■ WHAT YOU NEED TO DO
Return the material verbatim from its first line up to and including the line containing "Action: tap(82, 468)". Omit the pictures.

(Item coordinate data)
+++
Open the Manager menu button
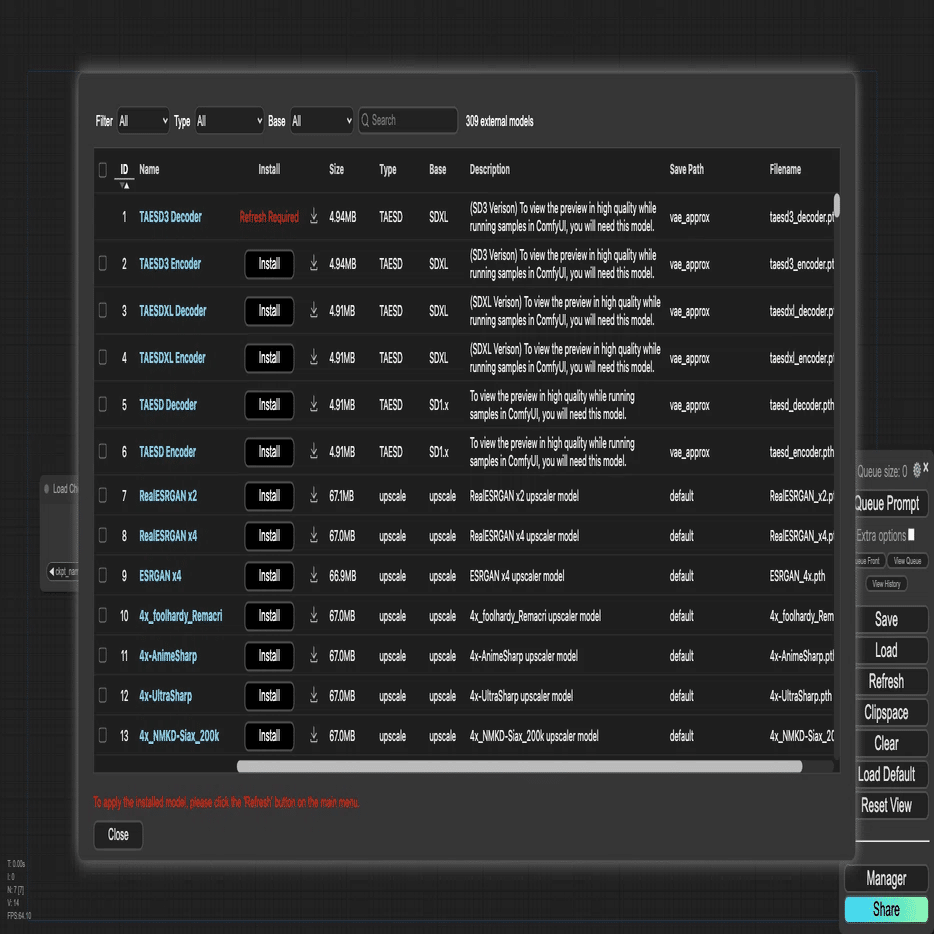The image size is (934, 934). 886,878
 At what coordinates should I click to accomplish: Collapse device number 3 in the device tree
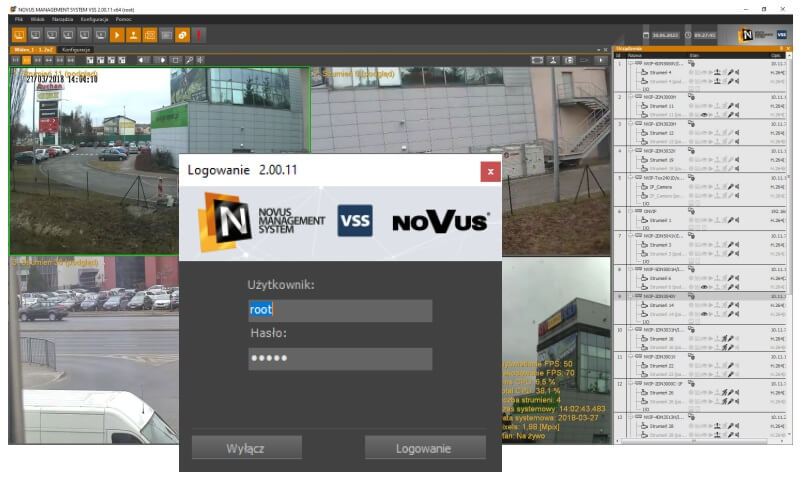(x=630, y=124)
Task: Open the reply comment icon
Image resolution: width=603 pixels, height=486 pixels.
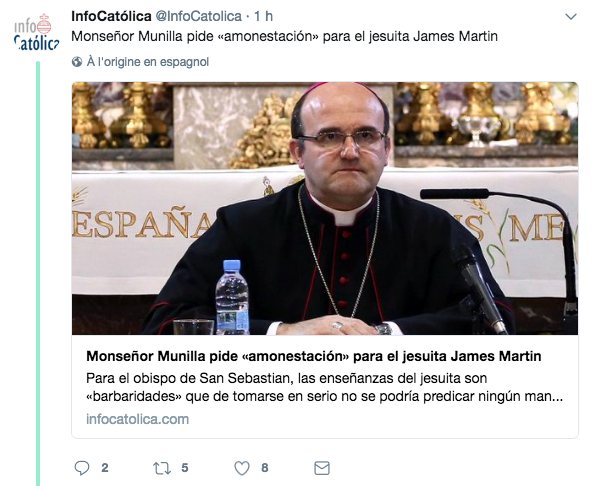Action: tap(82, 468)
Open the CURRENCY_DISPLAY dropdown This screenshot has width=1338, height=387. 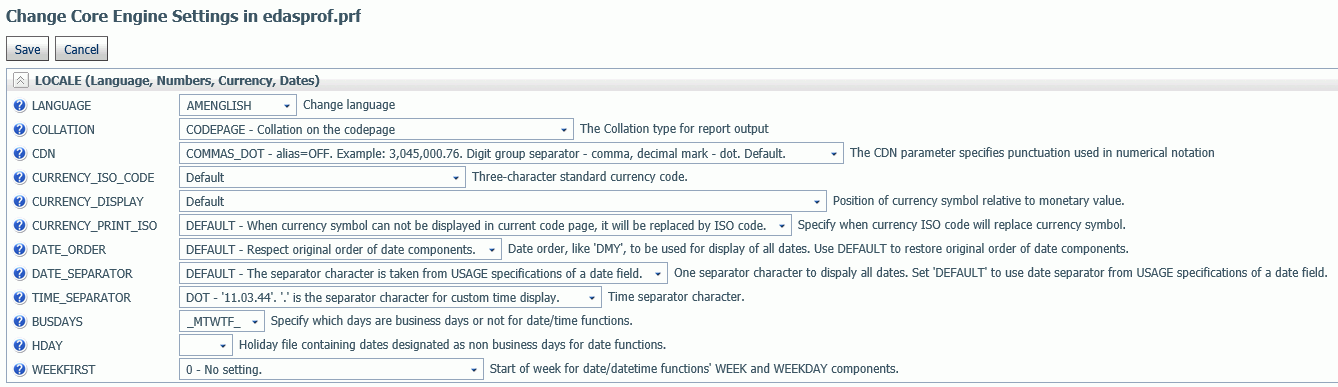pyautogui.click(x=503, y=201)
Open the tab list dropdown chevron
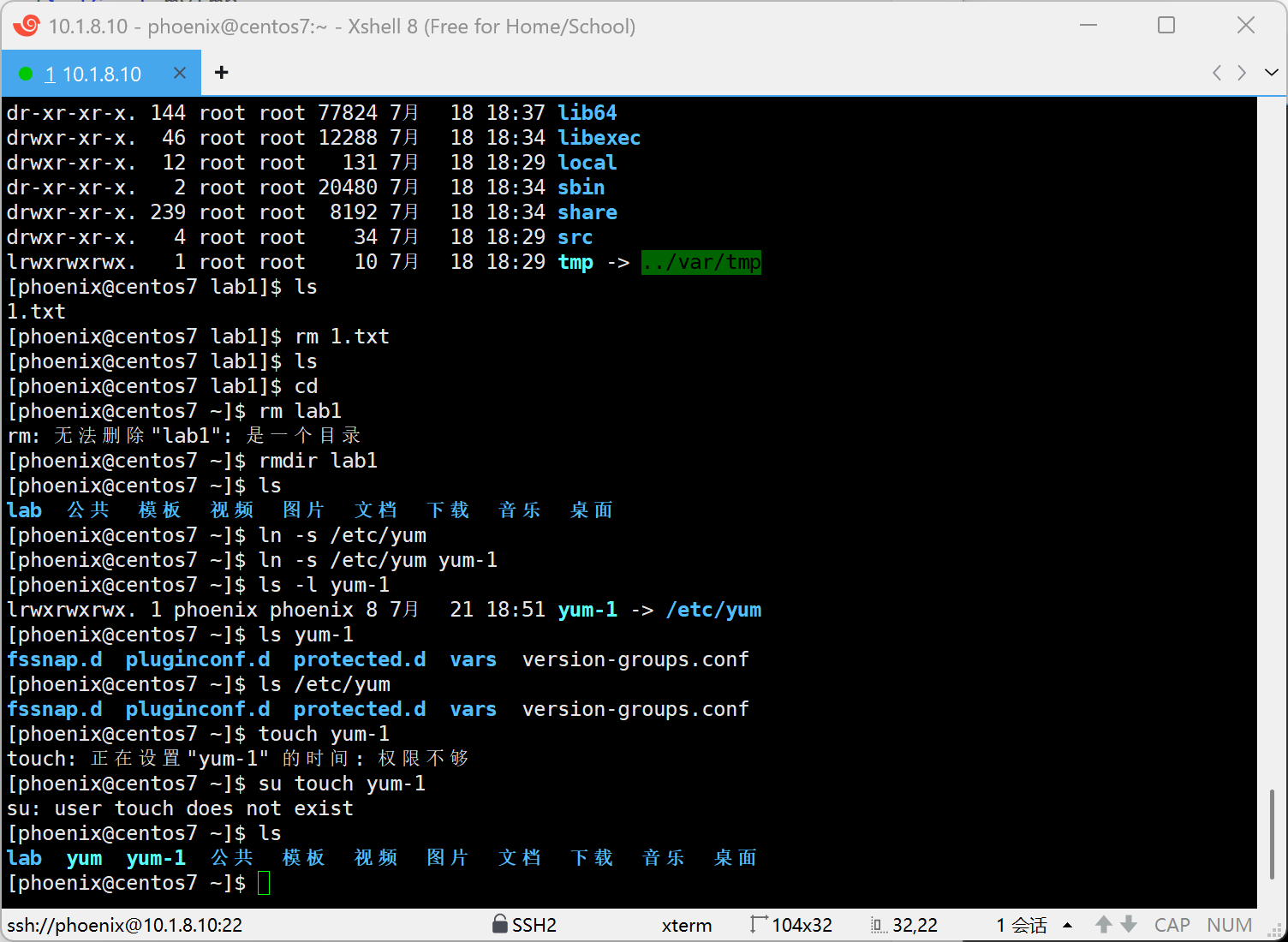Screen dimensions: 1288x942 click(1271, 74)
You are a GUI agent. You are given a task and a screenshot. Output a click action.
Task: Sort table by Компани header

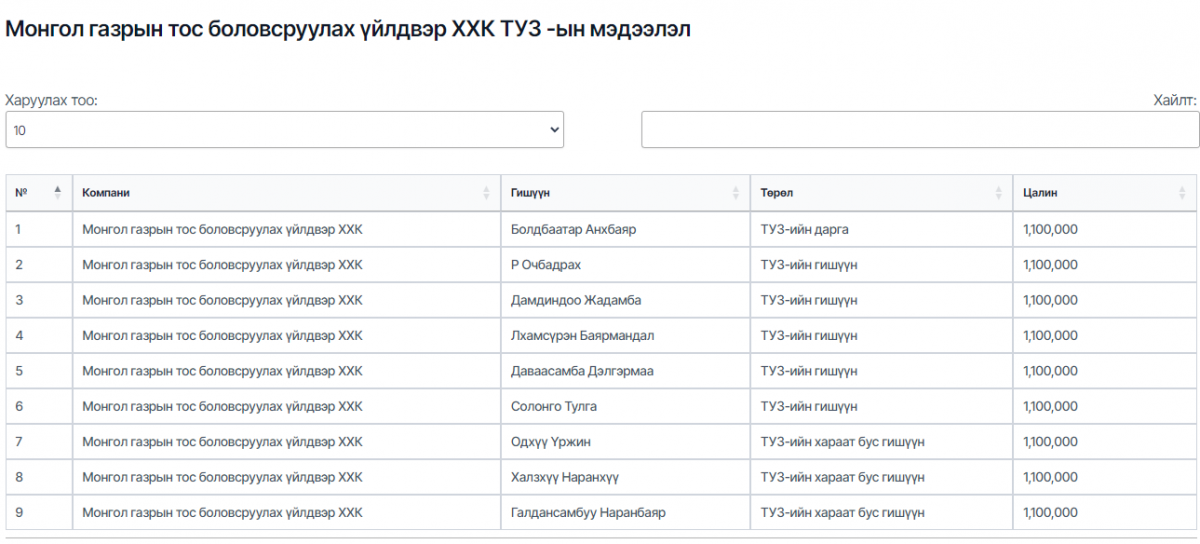pos(106,193)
+++
■ RESPONSE TO THE TASK
Open the Manager menu button
The image size is (934, 934). 886,878
 At what coordinates should I click to accomplish: Collapse device number 3 in the device tree
(x=630, y=124)
Task: Open the reply comment icon
Image resolution: width=603 pixels, height=486 pixels.
Action: tap(82, 468)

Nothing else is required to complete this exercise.